- Born: December 25, 1954
- Died: May 25, 2019 (aged 64)
- Education: Carnegie Mellon University
- Occupation: Sportswriter
- Years active: 1979–2019
- Known for: Baseball writing
- Spouse(s): Pam Maples ​ ​(m. 1992, divorced)​ Stephanie Brownlee
- Children: 2
- Awards: BBWAA Career Excellence Award (2024)

= Gerry Fraley =

American sportswriter (1954–2019)

Albert Gerard Fraley (December 25, 1954 – May 25, 2019) was an American sportswriter.

== Career ==
Fraley was from Clearwater, Florida, and attended Clearwater High School and Carnegie Mellon University. Fraley played college football as a nose tackle for the Carnegie Mellon Tartans while majoring in engineering. He switched his major to journalism during his senior year and quit playing football.

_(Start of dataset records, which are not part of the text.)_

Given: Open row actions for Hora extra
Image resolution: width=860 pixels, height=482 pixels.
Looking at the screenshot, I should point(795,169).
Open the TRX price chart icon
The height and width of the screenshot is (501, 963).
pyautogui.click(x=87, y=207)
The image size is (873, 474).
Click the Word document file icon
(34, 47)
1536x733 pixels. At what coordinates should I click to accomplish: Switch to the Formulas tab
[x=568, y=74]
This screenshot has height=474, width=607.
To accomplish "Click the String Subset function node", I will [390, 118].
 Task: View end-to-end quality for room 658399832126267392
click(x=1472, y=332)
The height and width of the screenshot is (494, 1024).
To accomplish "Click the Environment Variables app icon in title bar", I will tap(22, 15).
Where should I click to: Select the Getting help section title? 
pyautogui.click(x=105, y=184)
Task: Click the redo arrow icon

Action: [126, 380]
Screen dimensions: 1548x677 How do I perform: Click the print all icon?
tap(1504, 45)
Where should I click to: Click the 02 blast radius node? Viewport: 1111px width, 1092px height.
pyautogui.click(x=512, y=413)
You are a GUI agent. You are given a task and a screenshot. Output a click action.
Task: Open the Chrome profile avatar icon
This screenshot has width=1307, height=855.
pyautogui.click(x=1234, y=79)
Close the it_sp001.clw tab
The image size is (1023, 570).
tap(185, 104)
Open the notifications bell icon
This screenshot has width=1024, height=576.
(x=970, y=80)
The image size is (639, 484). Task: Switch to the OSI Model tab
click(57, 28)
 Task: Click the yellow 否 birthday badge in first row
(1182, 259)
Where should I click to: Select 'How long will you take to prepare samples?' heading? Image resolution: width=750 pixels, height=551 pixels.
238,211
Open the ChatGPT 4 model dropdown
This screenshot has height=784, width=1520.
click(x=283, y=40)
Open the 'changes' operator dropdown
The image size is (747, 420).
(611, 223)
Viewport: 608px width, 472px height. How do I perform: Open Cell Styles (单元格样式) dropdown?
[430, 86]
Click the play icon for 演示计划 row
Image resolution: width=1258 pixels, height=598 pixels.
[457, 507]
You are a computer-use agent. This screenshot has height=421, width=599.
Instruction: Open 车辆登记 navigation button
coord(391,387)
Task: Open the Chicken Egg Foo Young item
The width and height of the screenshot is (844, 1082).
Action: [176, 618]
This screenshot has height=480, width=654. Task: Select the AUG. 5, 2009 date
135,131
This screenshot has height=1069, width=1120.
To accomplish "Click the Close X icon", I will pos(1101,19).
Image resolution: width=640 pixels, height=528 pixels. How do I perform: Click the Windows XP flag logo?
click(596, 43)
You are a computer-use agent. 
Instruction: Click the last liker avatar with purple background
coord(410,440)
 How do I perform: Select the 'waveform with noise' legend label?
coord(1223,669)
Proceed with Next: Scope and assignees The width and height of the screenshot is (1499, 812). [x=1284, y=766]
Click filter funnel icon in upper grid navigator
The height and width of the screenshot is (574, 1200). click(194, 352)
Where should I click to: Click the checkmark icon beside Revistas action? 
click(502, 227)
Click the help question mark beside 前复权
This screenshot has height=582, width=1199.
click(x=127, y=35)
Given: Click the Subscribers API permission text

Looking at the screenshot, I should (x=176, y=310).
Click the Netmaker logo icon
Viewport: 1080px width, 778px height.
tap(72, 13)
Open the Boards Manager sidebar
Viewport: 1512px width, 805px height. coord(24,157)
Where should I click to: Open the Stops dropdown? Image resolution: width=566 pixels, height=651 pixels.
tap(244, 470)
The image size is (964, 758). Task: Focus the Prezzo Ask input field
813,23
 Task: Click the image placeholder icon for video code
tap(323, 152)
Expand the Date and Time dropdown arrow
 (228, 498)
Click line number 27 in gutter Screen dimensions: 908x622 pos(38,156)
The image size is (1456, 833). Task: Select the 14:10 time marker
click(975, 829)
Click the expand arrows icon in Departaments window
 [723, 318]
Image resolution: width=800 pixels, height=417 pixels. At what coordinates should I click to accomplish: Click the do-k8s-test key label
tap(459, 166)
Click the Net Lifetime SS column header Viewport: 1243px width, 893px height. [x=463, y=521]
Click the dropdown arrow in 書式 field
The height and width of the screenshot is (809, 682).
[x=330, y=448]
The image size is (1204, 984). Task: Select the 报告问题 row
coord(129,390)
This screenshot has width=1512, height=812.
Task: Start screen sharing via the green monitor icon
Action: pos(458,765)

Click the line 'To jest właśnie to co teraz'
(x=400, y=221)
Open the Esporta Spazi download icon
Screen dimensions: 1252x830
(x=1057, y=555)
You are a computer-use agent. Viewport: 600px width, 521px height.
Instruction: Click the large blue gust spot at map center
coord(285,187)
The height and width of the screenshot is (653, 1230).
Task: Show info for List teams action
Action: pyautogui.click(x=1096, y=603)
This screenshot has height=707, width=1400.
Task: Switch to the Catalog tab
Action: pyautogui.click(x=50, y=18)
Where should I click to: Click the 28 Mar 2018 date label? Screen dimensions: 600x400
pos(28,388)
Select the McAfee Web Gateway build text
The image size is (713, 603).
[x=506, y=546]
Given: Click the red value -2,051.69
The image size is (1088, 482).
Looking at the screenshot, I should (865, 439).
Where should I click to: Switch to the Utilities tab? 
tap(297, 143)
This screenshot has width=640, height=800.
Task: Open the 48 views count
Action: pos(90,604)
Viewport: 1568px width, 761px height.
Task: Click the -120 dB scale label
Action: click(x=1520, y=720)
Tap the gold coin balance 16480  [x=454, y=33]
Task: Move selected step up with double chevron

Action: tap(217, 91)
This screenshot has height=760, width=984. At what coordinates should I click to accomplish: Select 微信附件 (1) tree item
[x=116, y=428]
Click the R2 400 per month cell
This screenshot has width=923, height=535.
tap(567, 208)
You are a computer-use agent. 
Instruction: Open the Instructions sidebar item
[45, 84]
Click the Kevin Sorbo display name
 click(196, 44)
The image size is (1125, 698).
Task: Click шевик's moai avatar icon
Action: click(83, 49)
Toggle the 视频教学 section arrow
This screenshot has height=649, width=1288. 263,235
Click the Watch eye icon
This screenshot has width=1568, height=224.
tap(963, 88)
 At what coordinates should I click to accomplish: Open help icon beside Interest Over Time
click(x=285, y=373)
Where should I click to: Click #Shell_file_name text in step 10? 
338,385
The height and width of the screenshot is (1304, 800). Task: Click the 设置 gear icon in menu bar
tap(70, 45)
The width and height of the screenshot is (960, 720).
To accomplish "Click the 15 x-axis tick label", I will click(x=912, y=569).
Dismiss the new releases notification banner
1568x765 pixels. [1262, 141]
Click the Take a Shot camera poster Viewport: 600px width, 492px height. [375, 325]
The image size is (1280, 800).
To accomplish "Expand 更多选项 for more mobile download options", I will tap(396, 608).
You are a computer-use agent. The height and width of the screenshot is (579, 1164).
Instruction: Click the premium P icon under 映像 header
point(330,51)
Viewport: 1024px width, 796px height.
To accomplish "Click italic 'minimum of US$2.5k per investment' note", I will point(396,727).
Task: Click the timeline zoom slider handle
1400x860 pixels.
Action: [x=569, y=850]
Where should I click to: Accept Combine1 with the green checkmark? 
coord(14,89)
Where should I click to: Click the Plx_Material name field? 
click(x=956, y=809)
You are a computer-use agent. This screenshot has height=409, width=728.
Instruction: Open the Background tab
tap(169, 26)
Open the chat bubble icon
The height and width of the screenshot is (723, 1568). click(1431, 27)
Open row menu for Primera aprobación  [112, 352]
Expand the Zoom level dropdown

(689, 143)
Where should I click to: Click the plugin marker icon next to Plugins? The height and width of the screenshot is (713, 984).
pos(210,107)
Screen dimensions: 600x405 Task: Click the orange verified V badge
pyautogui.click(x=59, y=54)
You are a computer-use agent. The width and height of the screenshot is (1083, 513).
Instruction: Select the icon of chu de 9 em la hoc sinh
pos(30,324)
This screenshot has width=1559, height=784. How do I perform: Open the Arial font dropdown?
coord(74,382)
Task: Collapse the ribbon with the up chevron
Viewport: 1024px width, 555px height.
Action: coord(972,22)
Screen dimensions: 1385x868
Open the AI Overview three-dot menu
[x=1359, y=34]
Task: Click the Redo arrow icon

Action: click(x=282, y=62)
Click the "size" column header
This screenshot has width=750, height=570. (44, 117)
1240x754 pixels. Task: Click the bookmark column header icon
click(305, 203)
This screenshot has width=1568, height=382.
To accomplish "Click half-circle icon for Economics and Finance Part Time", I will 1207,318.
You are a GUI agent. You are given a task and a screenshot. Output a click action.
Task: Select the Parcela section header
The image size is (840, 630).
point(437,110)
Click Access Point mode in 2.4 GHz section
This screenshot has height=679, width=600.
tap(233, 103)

After graduating, Fraley returned to Clearwater and worked for The Clearwater Sun from 1979 to 1981 and The Atlanta Journal-Constitution from 1982 to 1989, where he began to focus on baseball. Fraley worked for The Dallas Morning News from 1989 to 2006, and for The Sporting News from 2007 to 2009, when he went back to The Dallas Morning News.

== Personal life ==
Fraley married Pam Maples on November 29, 1992. They had two sons, twins Sam and Tyson. After Fraley and his wife divorced, Pam moved with the children to California.

In 2017, Fraley was diagnosed with cancer. He died on May 25, 2019 at the age of 64. He was survived by his two sons.

In December 2023, Fraley was named the recipient of the 2024 BBWAA Career Excellence Award.